Wednesday 24 December 2014

Garbage Goal Times

A few days ago, I mentioned some comments by my best friend Shapeshifter (according to one strange individual, if you mention someone's name in a blog post, you are immediately their best friend and scheming to take over the world of betting together). The rather more boring truth is that I don't know Shapie, or any other Betfair Forum blogger for that matter, and don't need to. Betting is a solitary activity, as ultimately we are all competing against everyone else, but occasionally someone writes something mildly interesting.

Shapeshifter mentioned that at least one person is pursuing a strategy based on the times of goals. As anyone who has ever considered this idea for more than five minutes will be aware, this idea won't work in a sport like football.

Here's what Shapie wrote:
In a nutshell, he looks at time of the goals and, by half time of a football match, has percentages of outcomes.
An interesting hypothesis but upon reading it, it falls into a couple of theories I have about data:
- As mentioned, context needs to be attached to the data
- Regardless of the context, sometimes too much information can actually make you ‘blind’ when compared to using ‘some’ of the information.
- (in relation to betting) A mistake that can be done is taking data and “molding” it to look like it offers an edge when, in fact, it is either one of two extremes: too general OR overthought.
One of the problems with football betting is that the timing of incidents is imprecise. I don't mean that sun-dials are being used, rather that the clock counts up from zero to 90, and doesn't stop for breaks in play.

Imagine a game where a serious injury occurs in the first few seconds, and the game is delayed for fifteen minutes while the player is attended to and removed from the field. A goal is scored immediately from the restart, and it goes down in the record books as a 16th minute goal and the first half lasts for 60 elapsed minutes. See the problem? Clearly this is an unlikely situation, but it makes the point, and long stoppages do occur.
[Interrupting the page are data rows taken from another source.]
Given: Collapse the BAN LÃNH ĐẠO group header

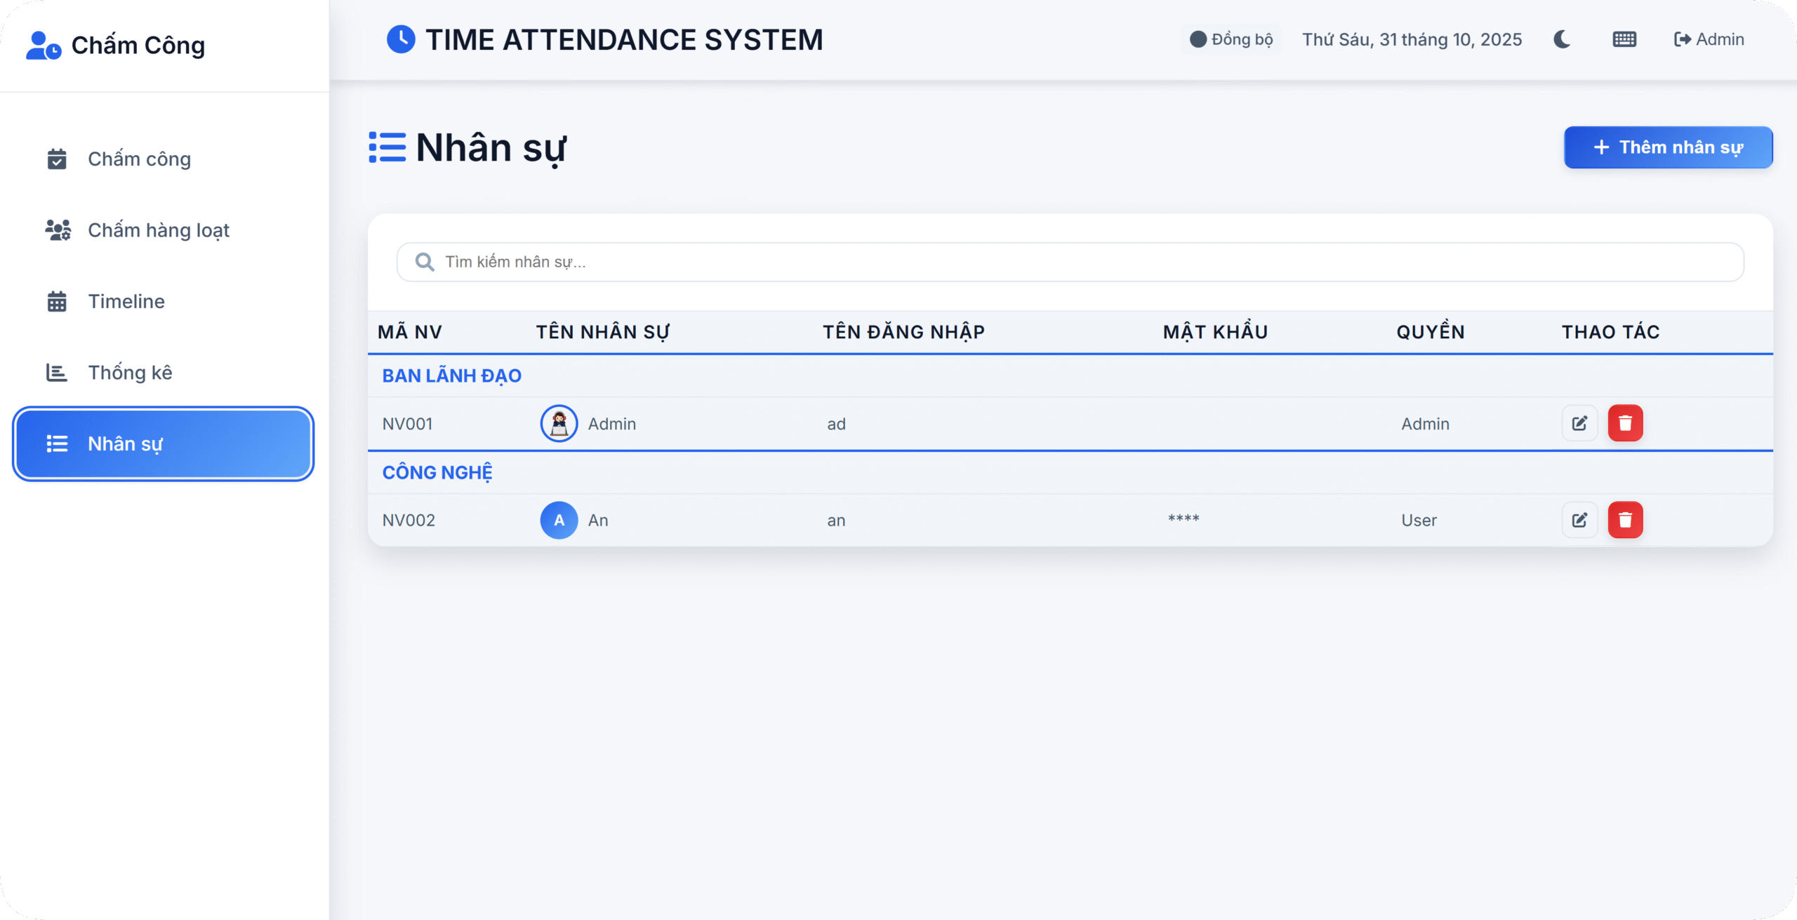Looking at the screenshot, I should tap(451, 376).
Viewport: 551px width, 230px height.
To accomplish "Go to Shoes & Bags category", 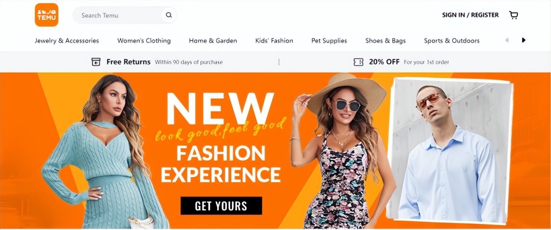I will [x=386, y=41].
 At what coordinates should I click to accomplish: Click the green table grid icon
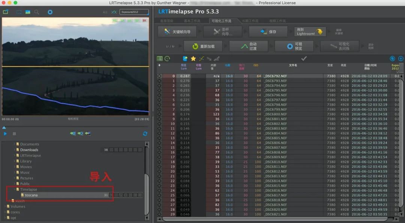(160, 59)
The Liverpool v Arsenal game last weekend saw nine minutes of time added on as a recent example.

What might be more useful would be if goal times were recorded against the time remaining in the game or the half, as they do in ice-hockey or in sports such as basketball, but the time remaining isn't known until after the game is over in football. The clock doesn't countdown in football, nor stop until the end. Thus data comparing goals scored in the 16th minute is useless, because as illustrated in my imaginary game above, 16th minute goals are not all the same.

The idea that you can have meaningful percentages for outcomes based on goal times from the first half is clearly nonsensical. You might have percentages, but they aren't meaningful. Garbage data can't generate an edge, however much you may wish that to be the case.  

And on that seasonal note of friendly betting cooperation, friendly advice and friendly constructive commenting  (not actually that generous, as I don't bet football in-play) I bid you all a Merry Xmas.  


Betslayer said...

I think that is a very naive view, so some goal times aren't accurate?? so sample size isn't key to smooth out the data then? I don't think the odd delay would have that big a difference when you are working on large margins. From analysing inplay using minute by minute data I can tell you it largely fits very very accurately to bookmakers inplay pricing. Funny you think elo ratings are accurate enough for your betting and systems but a theory with 15% ROI over hundreds of bets is deemed to be flawed.

Betslayer said...

I also wonder where you get this mythical data to make your elo ratings, so you clean up goals so that no incorrect ones are included? what about incorrect offsides? Goals off peoples arses? No thought not, all data and systems are flawed in nature, doesn't stop people having an edge! The market makers have the same limitations in timings of goals and indeed data. I know of no database for football without errors and trust me its an area I have a large amount of experience in.